Return only these lines, exactly: the one containing "Collapse the File Transfer category node" and every line after it in the listing.

▸ Data shown:
----------
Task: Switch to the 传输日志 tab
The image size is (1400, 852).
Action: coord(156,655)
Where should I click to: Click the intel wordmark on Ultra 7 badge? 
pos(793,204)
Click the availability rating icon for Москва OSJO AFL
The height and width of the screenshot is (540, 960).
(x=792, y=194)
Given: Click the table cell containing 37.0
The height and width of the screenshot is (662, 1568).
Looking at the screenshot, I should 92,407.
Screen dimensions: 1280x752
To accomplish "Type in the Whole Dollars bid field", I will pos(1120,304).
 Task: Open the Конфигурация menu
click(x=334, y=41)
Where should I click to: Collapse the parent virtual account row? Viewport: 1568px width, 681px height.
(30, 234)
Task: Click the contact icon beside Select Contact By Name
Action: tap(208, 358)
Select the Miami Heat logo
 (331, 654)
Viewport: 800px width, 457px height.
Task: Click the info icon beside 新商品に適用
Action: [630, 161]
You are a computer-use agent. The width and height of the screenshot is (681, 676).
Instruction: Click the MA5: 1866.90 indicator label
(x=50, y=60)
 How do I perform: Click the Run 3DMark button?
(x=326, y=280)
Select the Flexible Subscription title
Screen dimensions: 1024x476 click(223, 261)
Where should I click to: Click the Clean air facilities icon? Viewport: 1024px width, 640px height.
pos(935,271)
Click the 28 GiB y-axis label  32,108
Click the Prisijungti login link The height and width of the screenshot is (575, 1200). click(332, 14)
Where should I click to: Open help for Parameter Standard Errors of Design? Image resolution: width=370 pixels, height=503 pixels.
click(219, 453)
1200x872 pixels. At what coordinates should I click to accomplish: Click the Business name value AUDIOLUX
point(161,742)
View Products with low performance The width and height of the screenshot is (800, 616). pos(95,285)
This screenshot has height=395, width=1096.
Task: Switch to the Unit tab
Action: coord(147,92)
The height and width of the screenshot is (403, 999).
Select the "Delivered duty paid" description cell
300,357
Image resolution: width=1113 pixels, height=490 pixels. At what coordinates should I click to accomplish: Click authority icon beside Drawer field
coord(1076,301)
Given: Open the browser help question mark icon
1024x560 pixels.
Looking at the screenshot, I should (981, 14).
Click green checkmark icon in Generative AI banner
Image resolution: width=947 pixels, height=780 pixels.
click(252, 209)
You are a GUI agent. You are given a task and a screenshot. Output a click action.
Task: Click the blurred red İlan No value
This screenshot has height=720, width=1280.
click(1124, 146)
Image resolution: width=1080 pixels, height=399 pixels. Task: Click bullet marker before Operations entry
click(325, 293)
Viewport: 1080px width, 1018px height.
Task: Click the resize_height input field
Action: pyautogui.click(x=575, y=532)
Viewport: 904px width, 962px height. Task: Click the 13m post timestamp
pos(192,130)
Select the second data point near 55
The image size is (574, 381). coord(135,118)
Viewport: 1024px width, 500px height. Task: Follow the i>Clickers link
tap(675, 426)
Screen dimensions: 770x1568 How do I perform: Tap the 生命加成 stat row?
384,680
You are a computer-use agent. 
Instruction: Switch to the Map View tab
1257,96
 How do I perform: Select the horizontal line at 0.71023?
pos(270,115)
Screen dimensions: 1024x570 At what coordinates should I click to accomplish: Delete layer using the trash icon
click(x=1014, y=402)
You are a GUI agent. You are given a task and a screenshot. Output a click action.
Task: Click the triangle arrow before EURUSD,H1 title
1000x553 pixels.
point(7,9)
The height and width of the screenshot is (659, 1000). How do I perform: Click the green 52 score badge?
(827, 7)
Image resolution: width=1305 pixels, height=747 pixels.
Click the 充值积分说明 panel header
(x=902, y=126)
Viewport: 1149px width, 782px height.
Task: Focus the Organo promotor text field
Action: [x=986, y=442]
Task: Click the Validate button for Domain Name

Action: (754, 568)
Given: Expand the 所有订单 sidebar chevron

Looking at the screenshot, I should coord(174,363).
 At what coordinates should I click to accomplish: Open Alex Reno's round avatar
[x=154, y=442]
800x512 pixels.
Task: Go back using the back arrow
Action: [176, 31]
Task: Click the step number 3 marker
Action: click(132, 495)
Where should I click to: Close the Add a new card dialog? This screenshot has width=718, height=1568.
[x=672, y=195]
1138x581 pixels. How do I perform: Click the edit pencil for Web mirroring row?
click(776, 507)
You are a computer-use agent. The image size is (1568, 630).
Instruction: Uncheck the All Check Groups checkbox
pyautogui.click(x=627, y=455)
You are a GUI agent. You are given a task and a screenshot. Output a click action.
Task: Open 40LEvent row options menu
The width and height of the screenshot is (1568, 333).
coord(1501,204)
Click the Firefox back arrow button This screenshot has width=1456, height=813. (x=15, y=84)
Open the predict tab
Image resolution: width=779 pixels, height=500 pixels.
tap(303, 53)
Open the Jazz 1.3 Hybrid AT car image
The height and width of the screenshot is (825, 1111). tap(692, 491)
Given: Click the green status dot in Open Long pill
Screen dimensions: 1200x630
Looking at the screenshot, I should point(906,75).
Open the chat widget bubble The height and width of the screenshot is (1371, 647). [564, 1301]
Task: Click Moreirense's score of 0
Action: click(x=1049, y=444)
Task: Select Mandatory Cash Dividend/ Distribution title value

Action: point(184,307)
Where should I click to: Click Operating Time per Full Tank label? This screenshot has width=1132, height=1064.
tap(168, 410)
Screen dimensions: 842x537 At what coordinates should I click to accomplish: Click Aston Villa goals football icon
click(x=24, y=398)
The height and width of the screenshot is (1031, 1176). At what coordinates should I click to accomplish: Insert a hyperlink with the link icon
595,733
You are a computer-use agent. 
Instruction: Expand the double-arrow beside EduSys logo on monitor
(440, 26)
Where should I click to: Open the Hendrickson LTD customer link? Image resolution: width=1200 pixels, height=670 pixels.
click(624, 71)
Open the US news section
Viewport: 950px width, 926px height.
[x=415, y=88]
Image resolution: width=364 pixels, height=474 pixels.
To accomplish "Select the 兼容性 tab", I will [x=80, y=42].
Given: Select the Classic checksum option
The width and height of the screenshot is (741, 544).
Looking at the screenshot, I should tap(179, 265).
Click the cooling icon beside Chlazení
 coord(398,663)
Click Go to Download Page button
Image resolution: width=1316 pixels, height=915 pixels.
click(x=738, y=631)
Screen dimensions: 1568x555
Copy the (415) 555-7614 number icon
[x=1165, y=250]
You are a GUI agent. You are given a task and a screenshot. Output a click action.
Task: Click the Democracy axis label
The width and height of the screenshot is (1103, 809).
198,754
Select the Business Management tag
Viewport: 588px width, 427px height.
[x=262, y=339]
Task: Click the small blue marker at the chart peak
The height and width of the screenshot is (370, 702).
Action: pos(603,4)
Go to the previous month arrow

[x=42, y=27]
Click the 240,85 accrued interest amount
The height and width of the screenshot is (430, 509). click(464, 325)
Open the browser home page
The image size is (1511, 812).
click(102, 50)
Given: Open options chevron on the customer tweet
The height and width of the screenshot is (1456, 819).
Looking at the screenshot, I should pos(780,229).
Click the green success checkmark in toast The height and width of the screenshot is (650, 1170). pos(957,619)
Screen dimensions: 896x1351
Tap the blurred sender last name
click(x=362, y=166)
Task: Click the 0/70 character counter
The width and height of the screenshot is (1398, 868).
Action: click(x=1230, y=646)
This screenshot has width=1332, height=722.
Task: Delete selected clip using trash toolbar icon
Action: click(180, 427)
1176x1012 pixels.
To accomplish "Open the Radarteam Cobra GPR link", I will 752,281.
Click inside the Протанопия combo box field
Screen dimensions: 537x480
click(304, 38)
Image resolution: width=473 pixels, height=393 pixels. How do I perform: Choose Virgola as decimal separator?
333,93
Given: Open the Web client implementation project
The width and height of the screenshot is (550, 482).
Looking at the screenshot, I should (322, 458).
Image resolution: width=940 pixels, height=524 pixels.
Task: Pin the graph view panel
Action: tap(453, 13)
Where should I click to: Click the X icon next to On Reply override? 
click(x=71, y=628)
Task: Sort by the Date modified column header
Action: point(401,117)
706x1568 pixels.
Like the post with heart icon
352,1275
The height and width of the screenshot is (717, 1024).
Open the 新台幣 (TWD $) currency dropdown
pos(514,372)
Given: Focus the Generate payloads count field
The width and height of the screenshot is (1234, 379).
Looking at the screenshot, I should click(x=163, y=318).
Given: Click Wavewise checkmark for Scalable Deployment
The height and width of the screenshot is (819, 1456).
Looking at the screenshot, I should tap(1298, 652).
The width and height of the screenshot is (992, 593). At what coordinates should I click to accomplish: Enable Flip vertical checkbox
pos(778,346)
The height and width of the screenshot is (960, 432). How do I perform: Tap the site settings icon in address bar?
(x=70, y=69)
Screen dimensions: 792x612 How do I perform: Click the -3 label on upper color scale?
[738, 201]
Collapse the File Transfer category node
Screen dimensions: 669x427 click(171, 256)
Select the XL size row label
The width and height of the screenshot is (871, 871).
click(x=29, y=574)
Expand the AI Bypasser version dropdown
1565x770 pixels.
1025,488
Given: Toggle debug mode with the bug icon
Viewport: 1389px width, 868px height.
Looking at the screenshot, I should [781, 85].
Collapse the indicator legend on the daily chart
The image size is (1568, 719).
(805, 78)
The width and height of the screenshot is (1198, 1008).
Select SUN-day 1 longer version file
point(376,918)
----------
▸ Task output:
Collapse the File Transfer category node
Screen dimensions: 669x427 click(171, 256)
Select the XL size row label
The width and height of the screenshot is (871, 871).
click(x=29, y=574)
Expand the AI Bypasser version dropdown
1565x770 pixels.
1025,488
Given: Toggle debug mode with the bug icon
Viewport: 1389px width, 868px height.
Looking at the screenshot, I should [781, 85].
Collapse the indicator legend on the daily chart
The image size is (1568, 719).
(805, 78)
The width and height of the screenshot is (1198, 1008).
Select SUN-day 1 longer version file
point(376,918)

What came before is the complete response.